A naled, literally meaning “on the ice,” is a phenomenon common to the rivers here in late winter and early spring. In the awkward between-season months of March and April, the combination of warm days and subzero nights turns surface water into a slushy mass known as “frazil ice.” This dense ice sinks, causing blockages downstream that dam the river’s flow. These stoppages cause pressure to build and force the slushy water–frazil ice mixture out of any fissure in the surface ice, where it flows atop uninhibited. The trouble with any naled is that without close inspection, there is no way of knowing how deep the soupy mush is. In fact, instead of solid ice underneath, a naled could be hiding free-flowing water. If the latter case was true, we were essentially careening to an abrupt end to the expedition: we’d never get the snowmobile out if the naled was concealing a deep, open river.
At the time I didn’t know any of this, only that we were barreling toward what seemed to be cloudy water, pulling a heavy anchor of a sled. I suppose Sergey and the others assumed this naled was only a few centimeters deep and we would continue largely unfettered, but when we slammed into the water and immediately lost all momentum, we discovered that it was, in fact, meter-deep slush. The snowmobile listed in the water, belching black exhaust, while the sled sank into the icy bog and sat half-submerged, suspended in the mire and immobile. We moved quickly to unhitch the sled; I followed Shurik’s lead, and when he dropped into the thick soup of the naled so did I, my feet finding the still-frozen ice hidden underneath. The slush was above my hip waders, and I could feel the water saturating my pants and quickly soaking through my socks. We threw our weight behind Sergey, engine straining, to push the snowmobile in a tight arc back to the solid ice only a few meters away. We then wheeled the suspended sled around and rehitched it to the snowmobile. With solid ice underneath it, the Yamaha had the traction to pull the sled free.

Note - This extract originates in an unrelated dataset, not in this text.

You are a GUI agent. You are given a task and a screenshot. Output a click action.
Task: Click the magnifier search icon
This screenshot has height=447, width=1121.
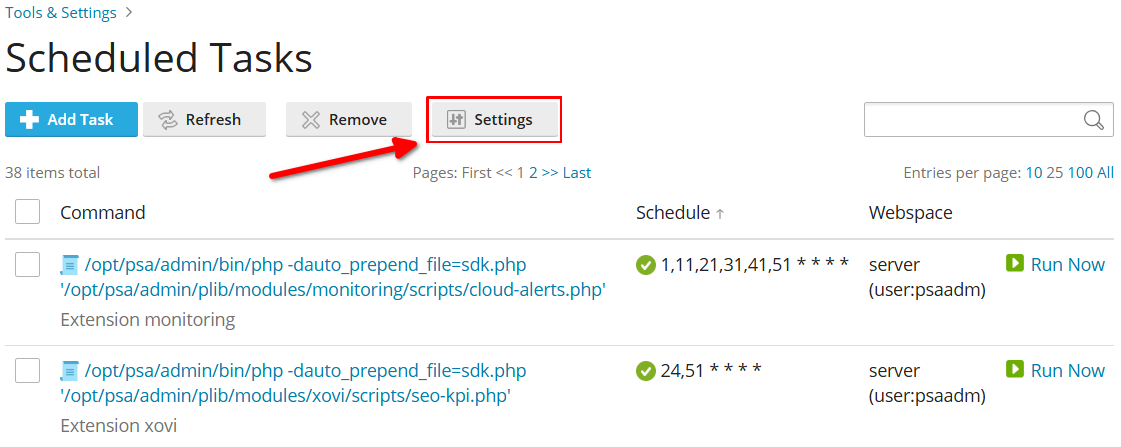coord(1094,119)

Too frantic from the flurry of sudden activity, I had not registered the cold until then. I was soaking from the waist down. Tolya, who had remained dry during this adventure, started a fire on the bank as Shurik and I put on fresh clothing and began drying our soaked pants and boots. I examined our situation. As little as a few days ago, this had all likely been solid ice, but with the warmer days of early April contributing to ice melt, the river was no longer a viable route forward, at least not here. We had barely tested the naled: from what we could see, there was half a kilometer of it to go.

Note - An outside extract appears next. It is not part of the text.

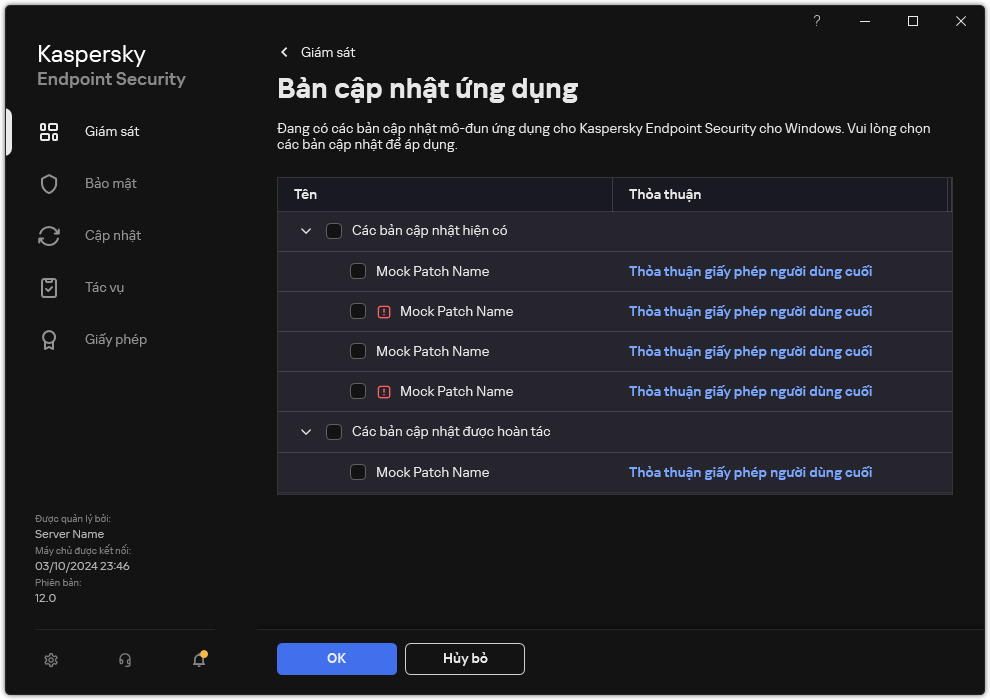Click the help question mark icon
990x700 pixels.
(x=816, y=21)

Shurik scouted downriver, following the riverbank, and returned to say the naled eventually disappeared. The only realistic course of action was to cut a trail through the forest and bypass it altogether. The forest was fairly open here, consisting mostly of willow, so we had cause for optimism. As our boots dried Shurik unpacked the chain saw, then he and I went ahead to clear a trail while Sergey and Tolya followed on the snowmobiles. We moved slowly, cutting trees where necessary, and made it back to the solid river ice downstream.
Some fifteen kilometers after we returned to the ice, the Samarga transitioned from one side of the valley to the other, and we followed it briefly east past branching tributaries before reaching a cliff base, which forced the river to curve south again. Past the bend, in a clearing opposite a towering slope of the Sikhote-Alin, I could see two wooden structures high on the Samarga’s west bank. This must be Vosnesenovka.